+++ Input records

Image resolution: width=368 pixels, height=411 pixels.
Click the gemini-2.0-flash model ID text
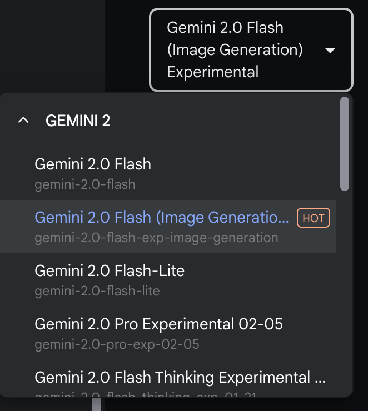point(85,184)
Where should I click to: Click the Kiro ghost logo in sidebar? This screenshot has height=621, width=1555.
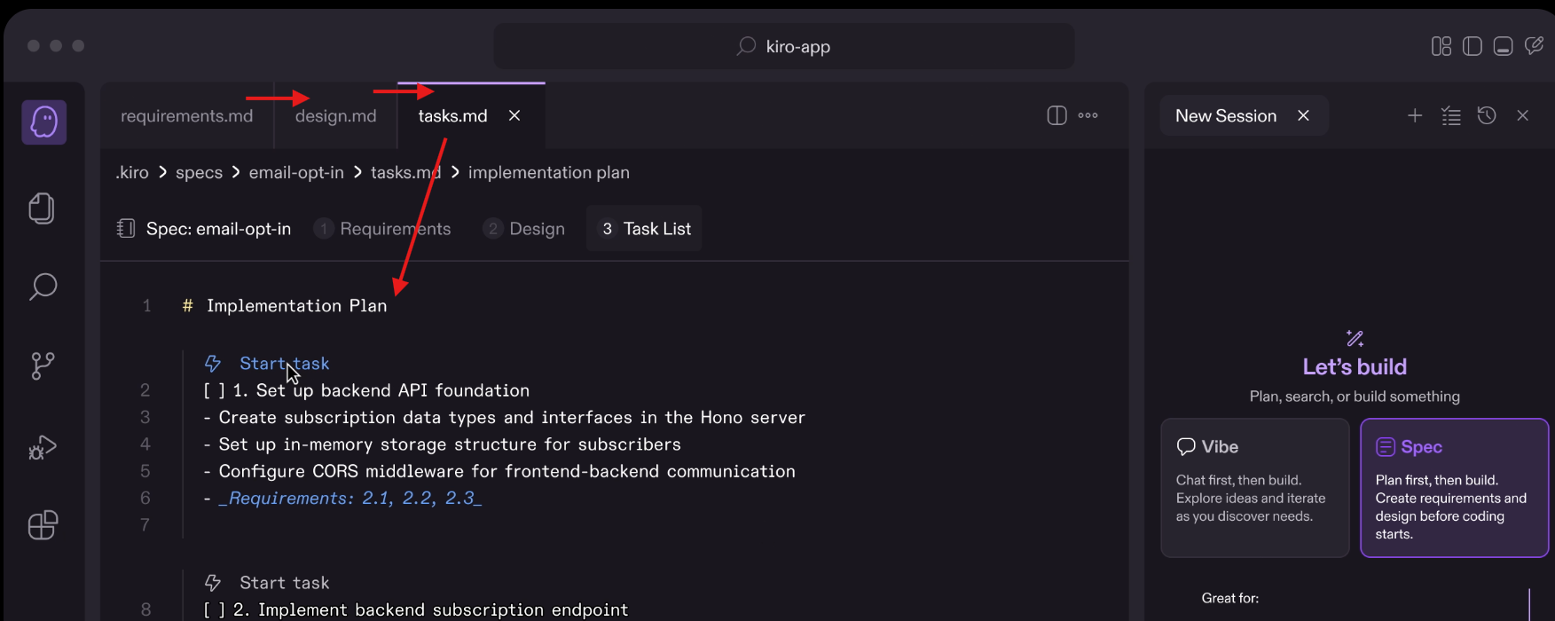43,122
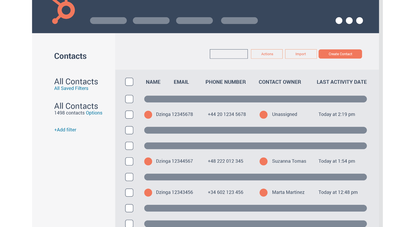The height and width of the screenshot is (227, 403).
Task: Click the owner icon next to Suzanna Tomas
Action: pos(263,161)
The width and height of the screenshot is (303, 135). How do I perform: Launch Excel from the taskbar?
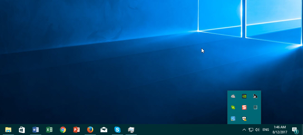[x=49, y=130]
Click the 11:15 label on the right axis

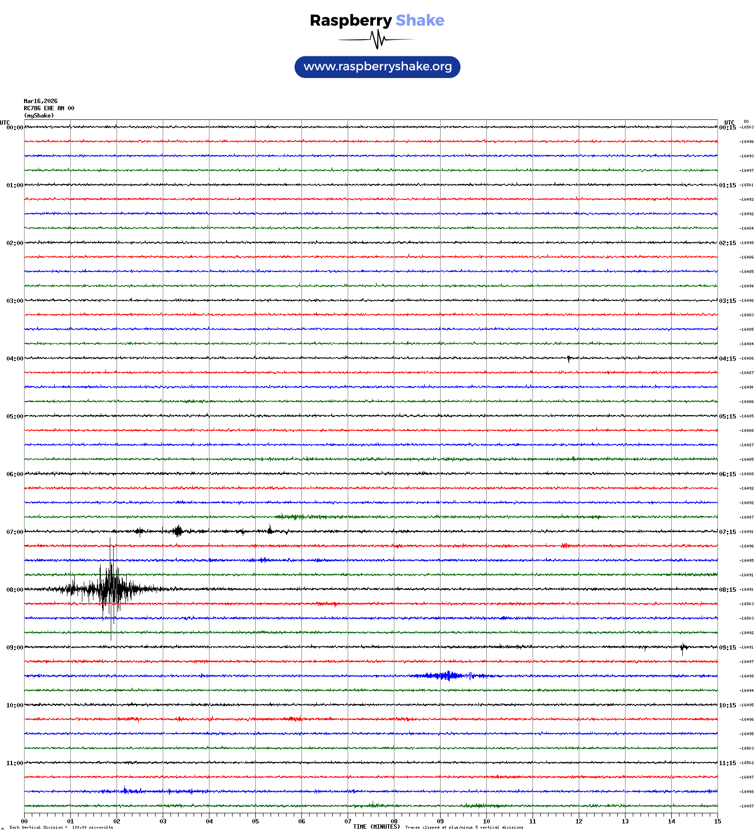(727, 763)
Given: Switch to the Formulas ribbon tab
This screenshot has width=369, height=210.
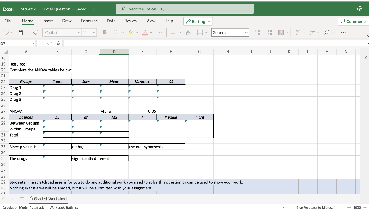Looking at the screenshot, I should point(89,21).
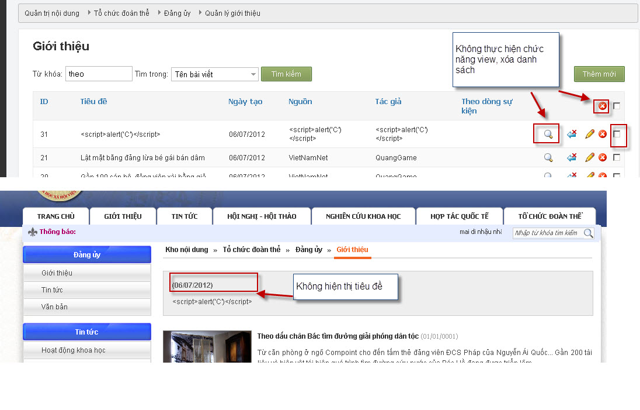Click the "Thêm mới" add new button
Image resolution: width=640 pixels, height=410 pixels.
click(599, 74)
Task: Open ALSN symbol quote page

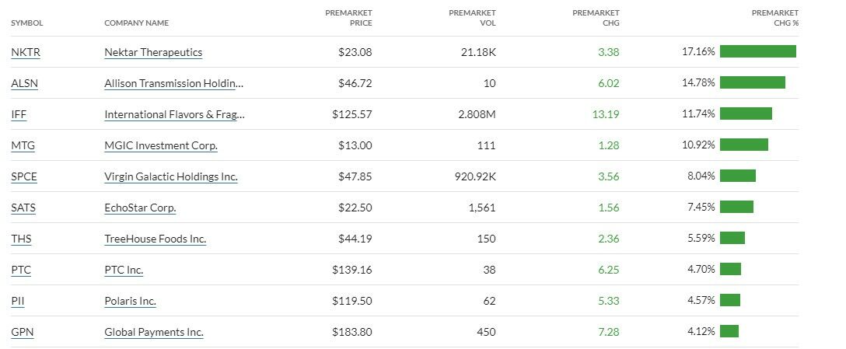Action: click(25, 83)
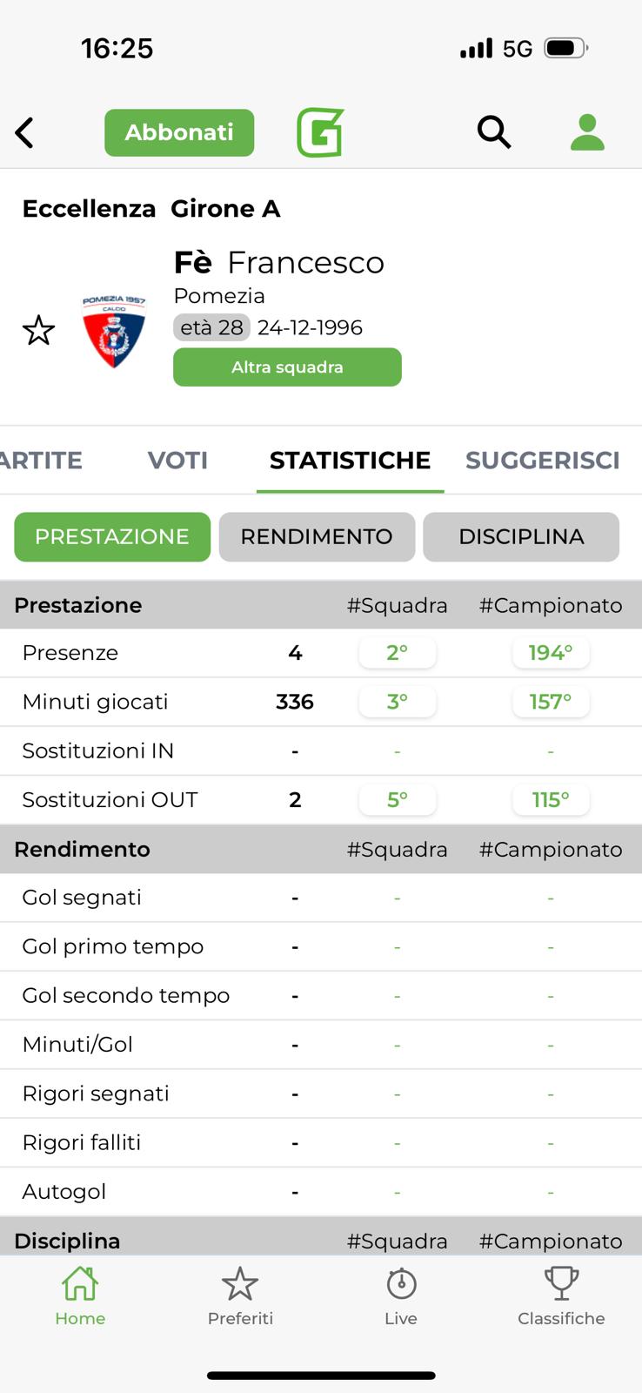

++++++

◆ **Work request**: Restate word for word the lines from the one holding "Given: Switch to the Formulas ribbon tab" down through the last line of the records above, and do not include the pictures.

◆ **Exercise answer**:
Given: Switch to the Formulas ribbon tab
This screenshot has width=369, height=210.
Looking at the screenshot, I should point(89,21).
Click the "Thêm mới" add new button
Image resolution: width=640 pixels, height=410 pixels.
click(599, 74)
Task: Open ALSN symbol quote page

Action: click(25, 83)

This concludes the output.